Estratto a ciclo continuo a freddo (le olive vengono molite entro 6/12 ore dalla raccolta che avviene con brucatura a mano e scuotimento con ombrello) quest’olio viene prodotto sui 16 ettari dell’azienda adibiti alla coltivazione bio con le cultivar autoctone “paesana bianca” e “paesana nera” con una parte di “leccino” e “frantoio”.
Un olio fine e nettamente velato , giallo/verde, un dop fruttato medio, leggero con nuance di erba fresca e olive appena molite, retrogusto di mandorla, piccante ma delicato al palato, persistente, ottimo da abbinare con zuppe di legumi o farro, bolliti o arrosti di carne e pesce.
Finalmente ho l’olio che fa per la mia pasta e ceci !!
Dimenticavo…il Molise è una terra dai panorami mozzafiato, dalla natura incontaminata e dalla cucina saporita. Questa piccola regione, purtroppo cancellata ingiustamente dalla mente degli italiani, offre piatti particolari che ho scoperto facendo un mio personale tour virtuale-gastronomico.
Ho trovato piatti come la “Pezzata” di Capracotta, carne di pecora fatta a pezzi e cucinata a fuoco lento in paioli di rame stagnato, con acqua, olio, sale ed erbe di bosco; a Termoli, dove la cucina è legata naturalmente al mare, vanno sicuramente assaporati il “Brodetto”, unico per sapore e profumo data la sua particolare preparazione, e la triglia alla termolese, servita in diversi modi. Continuando trovo la “zuppa alla santè” di Agnone e le lasagne al forno con ripieno di carne di pollo e vitello di Campobasso, ed ancora la “pizza e minestra“, con farina di mais e pezzetti i verdura con olio e peperoncino; la “Pampanella” di San Martino in Pensilis, maiale a fettine cotto al forno con sugo ed abbondante peperoncino e la “Ventricina” di Montenero di Bisaccia, salame di maiale piccante essiccato.

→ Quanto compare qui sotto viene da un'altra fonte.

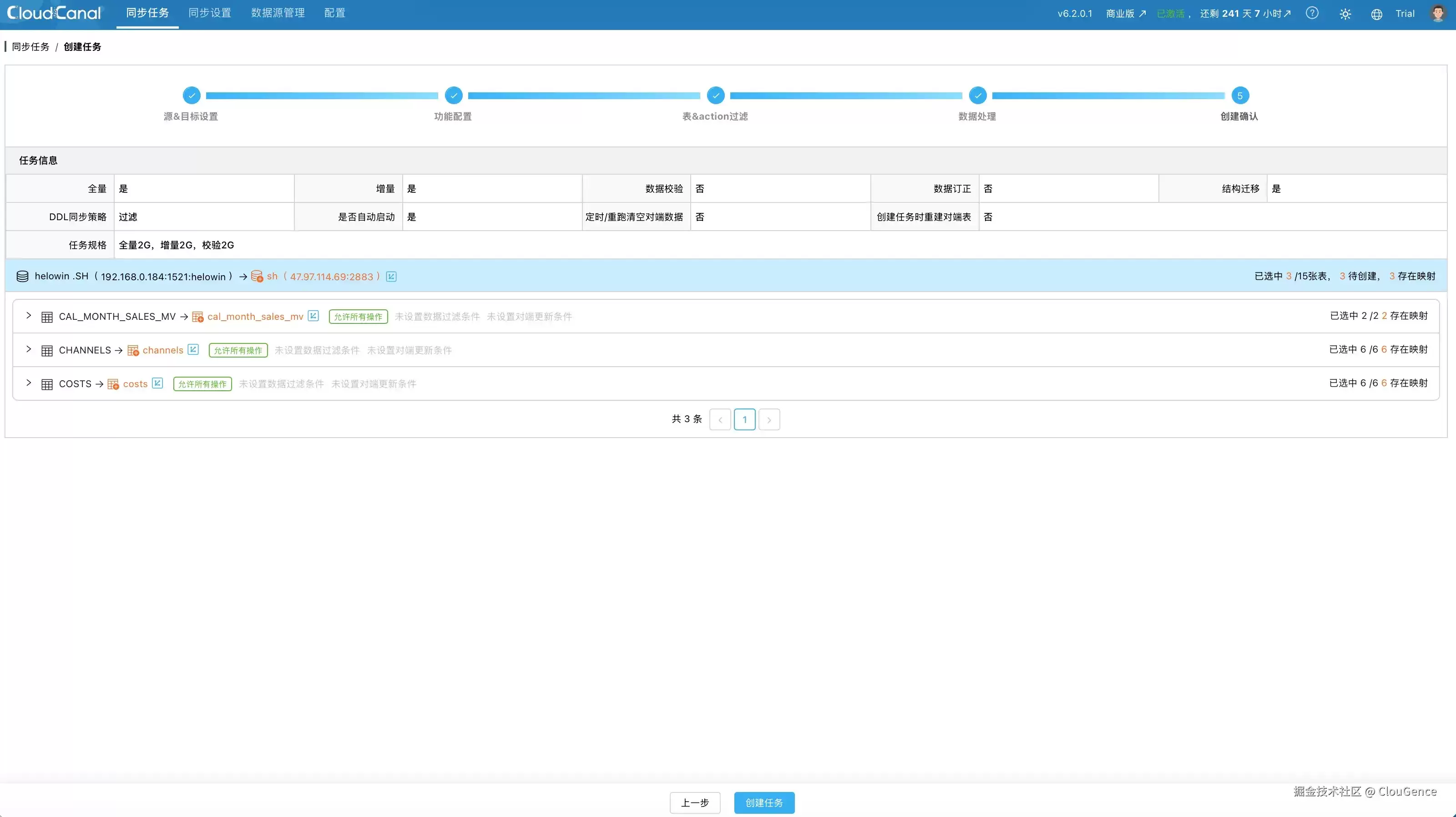This screenshot has height=817, width=1456.
Task: Click the 同步任务 breadcrumb link
Action: (x=30, y=47)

Anche il tartufo che, udite udite, rappresenta il 50% della produzione nazionale di questo preziosissimo e profumatissimo tubero. Soprattutto nella provincia di Isernia, nel territorio dei Comuni di San Pietro Aveallana e Carovilli, si raccoglie, si vende e si trasforma insieme al fungo porcino, anch’esso molto diffuso lungo i pendii dei monti del Matese e delle Mainarde.

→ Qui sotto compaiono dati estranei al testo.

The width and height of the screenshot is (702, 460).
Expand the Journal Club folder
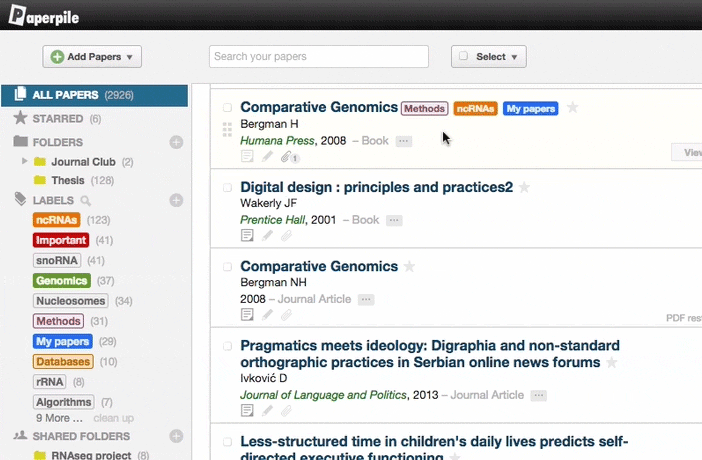[x=25, y=161]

Allevamenti di ovini e bovini costituiscono un serbatoio importante di latte e di carne di alta qualità per la preparazione di mozzarelle, caciocavallo, trecce ed altri formaggi. Infine i dolci: basti pensare ai panettoni di mais di Campobasso, o alle “Ceppellate” di Trivento ed alle ostie di Agnone, che richiedono una lavorazione laboriosa e particolare, tramandata di generazione in generazione. Italiani mi sembra proprio il caso di ricominciare a ricordare….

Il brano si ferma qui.